§ Trecho do documento:
==*==

Como eu ia dizendo, outra característica prazerosa, para mim é ver a natureza pela janela (quando viajo sentada; pensando melhor, até de pé consigo admirar a natureza pela janela). O percurso de minha casa para o centro e vice-e-versa é muito bonito - há árvores, flores, pássaros, gatos, cães - o trajeto passa pelo Jardim Botânico. Curitiba é realmente uma bela cidade - tem crescido, tem muita gente e com isso também vem o barulho e a sujeira, mas ainda é uma boa cidade para se viver. Ao caminhar a pé você, além de se exercitar, acaba conhecendo pessoas, lugares, flores, árvores, animais. Dentro de um carro você até pode também admirar essas coisas, mas muitas vezes há que se ater ao volante ou a se enraivecer perante os percalços não só da via como também dos outros motoristas.
Quando vendi o carro senti-me muito triste, pois gostava de dirigir e também achei que tinha perdido um "poder" - "eu sei dirigir, tenho esse "poder". Hoje, ao contrário, adquiri um poder maior - o de ter minha liberdade de ir e vir quando meu aprouver. Sem contar a economia financeira adquirida - afinal de contas, o custo de um carro é muito alto e conheço pessoas que não possuem casa própria, mas possuem o carro do ano - uma questão de escolha e prioridade. Hoje em dia, em minha opinião, há três coisas que possuem um alto custo financeiro: filhos, pets e carros.

==*==

§ Entradas listadas:
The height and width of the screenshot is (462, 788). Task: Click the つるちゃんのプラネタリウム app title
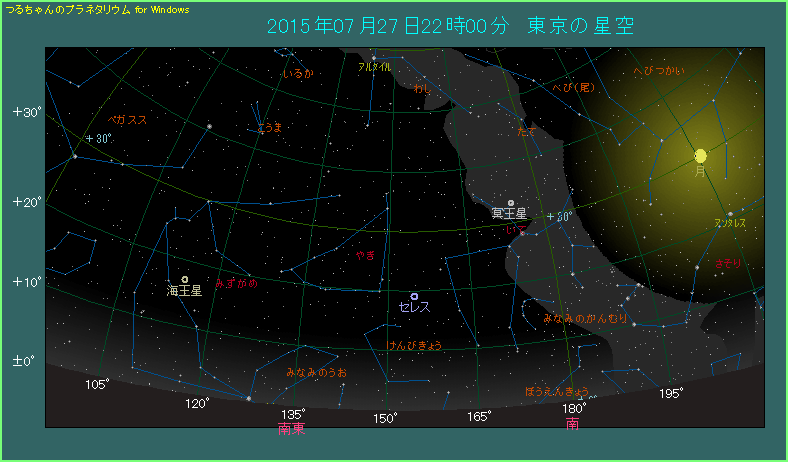68,9
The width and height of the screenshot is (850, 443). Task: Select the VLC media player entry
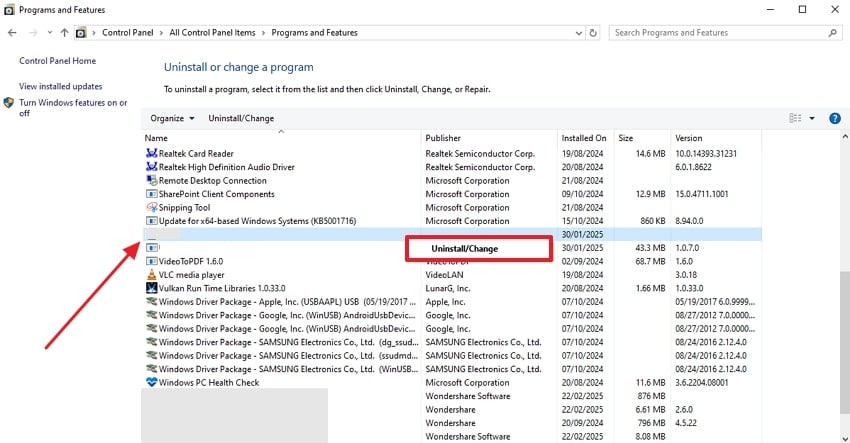coord(191,274)
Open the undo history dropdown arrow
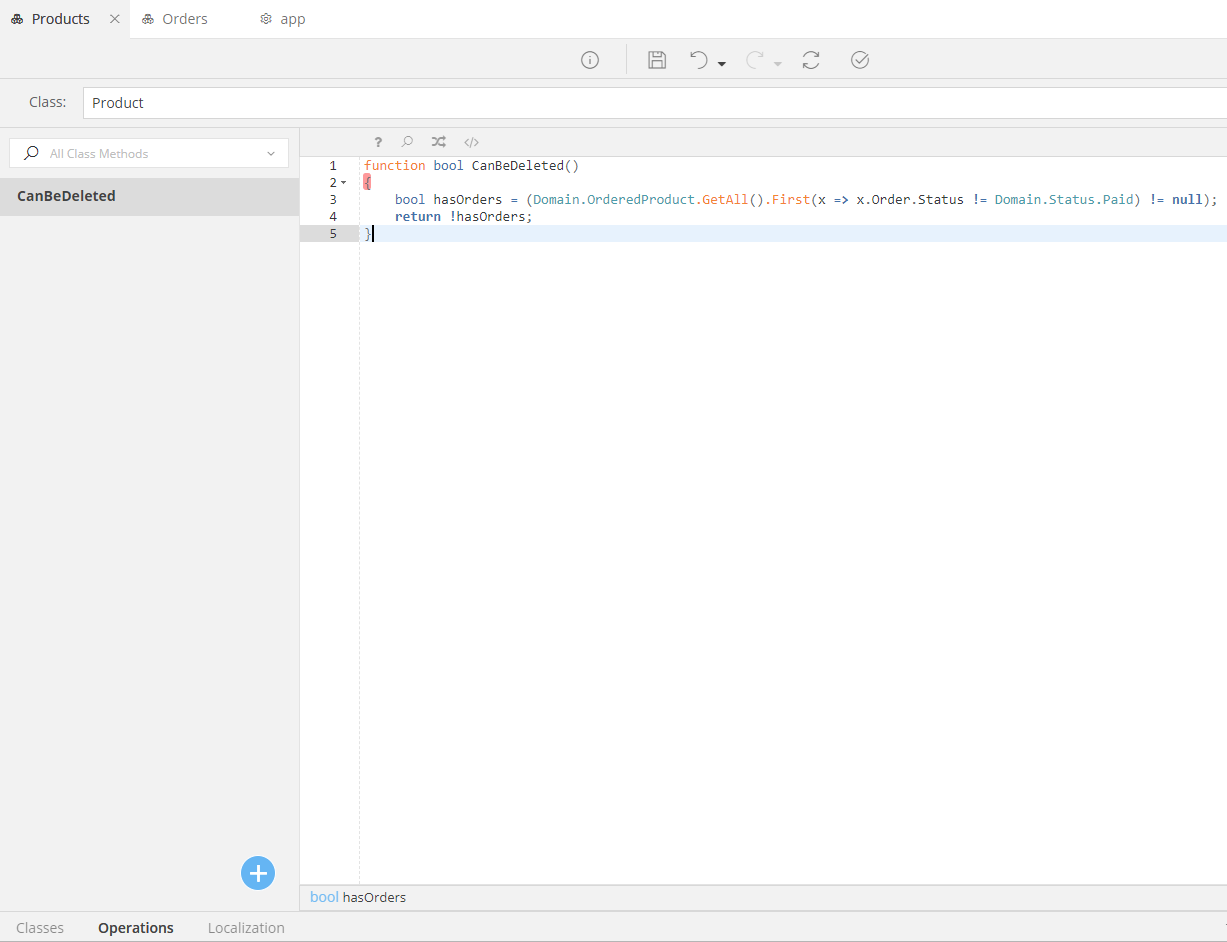The width and height of the screenshot is (1227, 942). coord(722,64)
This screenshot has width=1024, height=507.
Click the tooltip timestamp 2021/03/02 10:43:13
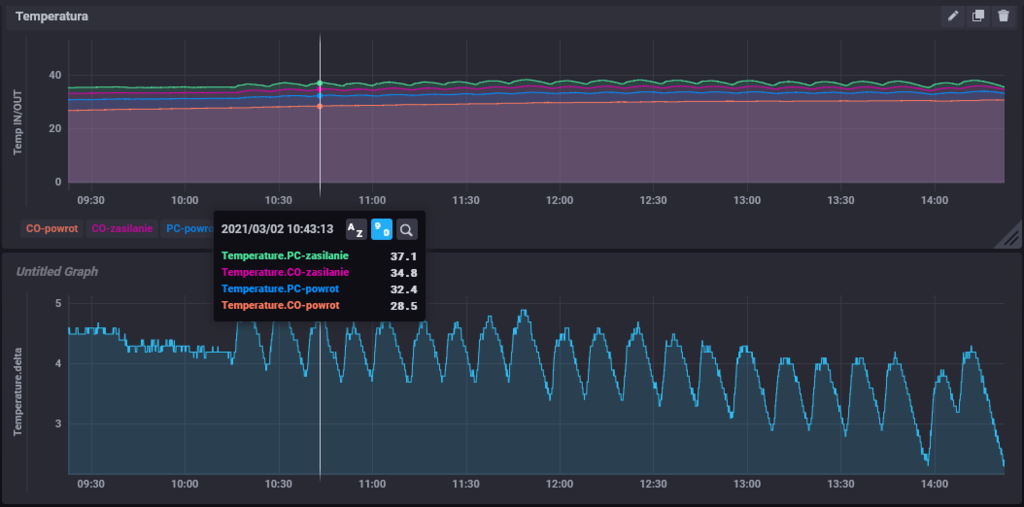277,229
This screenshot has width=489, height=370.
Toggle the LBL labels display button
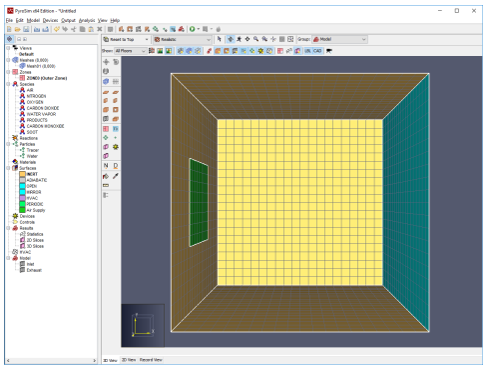click(x=307, y=51)
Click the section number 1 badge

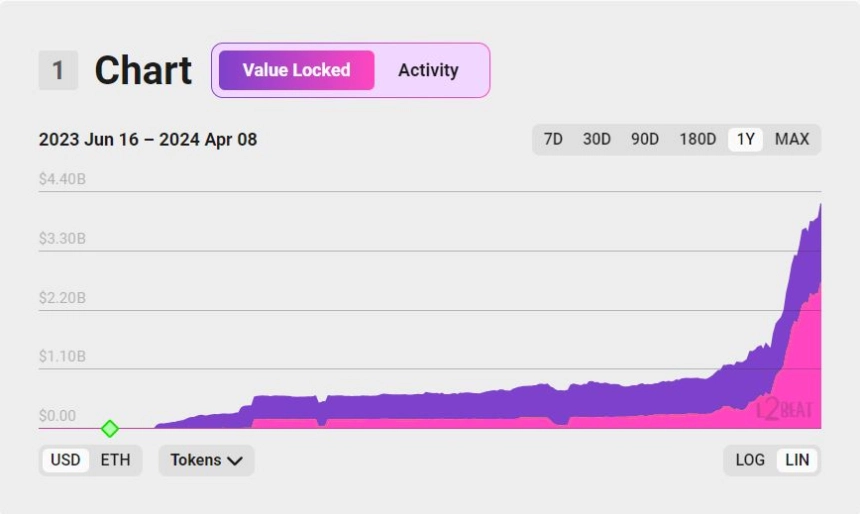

==*==

§ Objetivo:
Responda com base no trecho do documento:
(a) Por onde passa o trajeto entre a casa de quem escreve e o centro?
(b) Que três coisas, segundo o texto, têm hoje um alto custo financeiro?
(c) Que poder maior quem escreve diz ter adquirido depois de vender o carro?

§ Resposta esperada:
(a) Pelo Jardim Botânico.
(b) Filhos, pets e carros.
(c) A liberdade de ir e vir quando lhe aprouver.